Avec la loi de 1986 de Pierre Bérégovoy instituant la libre circulation des capitaux, l’ultra capitalisme mondial s’invita avec tambour et trompette dans notre beau pays. Le gouvernement d’alors pensait sûrement, bien naïvement, qu’avec la libération des capitaux le système créerait abondance et prospérité pour tous. Sauf que ses géniteurs anglo-saxons considéraient que charité bien ordonnée commence d’abord par soi-même.
Les fonds de pension et fonds d’investissements, détenteurs de montagnes de cash, s’abattirent donc sur notre économie avec des exigences de rentabilité, chaque année, plus insensées. De 3 % de rendement en 1980, ils exigèrent 10 % dans les années 90, puis 15 % considéré désormais comme un minima. L’actionnariat financier est devenu hyper-prédateur et les entreprises n’ont plus d’autre alternative que de se soumettre à sa loi d’airain. En février 2008, les AGF avec un résultat net de 10 % (1,9 milliard) décident de licencier 2 000 personnes. Idem pour Michelin, avec un bénéfice en hausse de 35 % à 774 millions d’euros, qui supprime 830 postes. La liste est longue, les effets désastreux toujours les mêmes...
Les entreprises se sont donc adaptées en agissant sur les deux variables d’ajustement possible : l’investissement et la masse salariale. Justement les deux moteurs de la croissance... Cherchez l’erreur !
Les conséquences nous les subissons chaque jour : perte de pouvoir d’achat, croissance en berne, délocalisation de la production, précarisation, sous-investissement, chômage, déficits budgétaires et sociaux. Rajoutons à cela la création de monnaie par allocation de crédits orientés vers la spéculation provoquant ainsi l’explosion du marché de l’immobilier créant ainsi des niveaux d’accès à la propriété ou de loyer excessifs. Après avoir ruiné bon nombre de propriétaires américains (2 millions d’Américains ont perdu leur maison en 2007), le spéculateur s’oriente désormais vers des marchés plus prometteurs et plus juteux : les matières premières. Le pétrole a dépassé les 100 dollars le baril, l’or et les matières premières agricoles flambent. La messe est dite !
Le déclin de notre modèle social n’est qu’une des conséquences de l’effrayante gloutonnerie, sans état d’âme et sans fin, de l’actionnariat financier et du spéculateur. Tout le reste n’est que littérature ou mauvais procès.

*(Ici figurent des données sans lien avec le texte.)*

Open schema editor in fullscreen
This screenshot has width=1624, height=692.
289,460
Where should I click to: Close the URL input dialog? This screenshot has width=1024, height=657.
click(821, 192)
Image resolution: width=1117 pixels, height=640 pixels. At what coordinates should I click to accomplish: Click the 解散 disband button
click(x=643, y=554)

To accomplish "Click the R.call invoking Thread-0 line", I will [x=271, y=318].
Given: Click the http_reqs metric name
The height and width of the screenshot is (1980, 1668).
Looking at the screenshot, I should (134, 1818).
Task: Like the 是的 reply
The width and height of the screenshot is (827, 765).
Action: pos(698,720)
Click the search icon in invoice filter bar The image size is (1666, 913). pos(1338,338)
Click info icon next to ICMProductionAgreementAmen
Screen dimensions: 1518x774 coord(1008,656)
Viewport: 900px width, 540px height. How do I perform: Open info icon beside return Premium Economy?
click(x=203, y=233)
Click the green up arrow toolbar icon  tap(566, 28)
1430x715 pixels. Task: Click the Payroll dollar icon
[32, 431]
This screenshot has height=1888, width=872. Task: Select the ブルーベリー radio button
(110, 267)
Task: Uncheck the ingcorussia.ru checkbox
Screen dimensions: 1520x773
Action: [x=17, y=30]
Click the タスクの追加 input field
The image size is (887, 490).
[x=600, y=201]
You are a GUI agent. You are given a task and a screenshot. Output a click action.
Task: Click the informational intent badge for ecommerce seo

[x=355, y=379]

C’est ce qui permet de comprendre l’inefficacité chronique de toutes les innombrables mesures prises en France depuis vingt ans, tellement innombrables que nous serions bien incapables d’en faire l’inventaire. Mais malgré cela, l’actuel gouvernement, stigmatisé par l’homme qui voulait aller chercher la croissance avec les dents, doit donner l’apparence de la volonté, du dynamisme, de l’efficacité et donc produire. Il crée ainsi de nouvelles mesures qui s’empilent sur les précédentes générant ainsi un indigeste millefeuilles. Il agite de nouveaux hochets. Un exemple ? L’idée lumineuse du travailler plus pour gagner plus. Christine Lagarde, rose de plaisir déclare : "Ca marche ! 500 000 entreprises ont utilisé les heures supplémentaires depuis l’application de la nouvelle loi." Cri de victoire toutefois tempéré par le ministère de l’Emploi qui publie concomitamment une statistique révélant que 3 mois après l’entrée en vigueur de la loi les salariés, dans l’ensemble, n’ont pas travaillé plus et que la durée moyenne de travail hebdomadaire est restée scotchée à 35,6 heures. On nous oppose alors que les bénéficiaires des heures supplémentaires, grâce aux exonérations sociales et fiscales, ont un pouvoir d’achat additionnel qui va alimenter la consommation et donc la croissance. Sauf que les organismes officiels économiques européens ainsi que le FMI estiment la croissance probable du PIB français pour 2008 à seulement 1,5 % alors que le gouvernement tablait, grâce à son plan, sur 2,2 %. L’erreur est humaine, persévérer est diabolique...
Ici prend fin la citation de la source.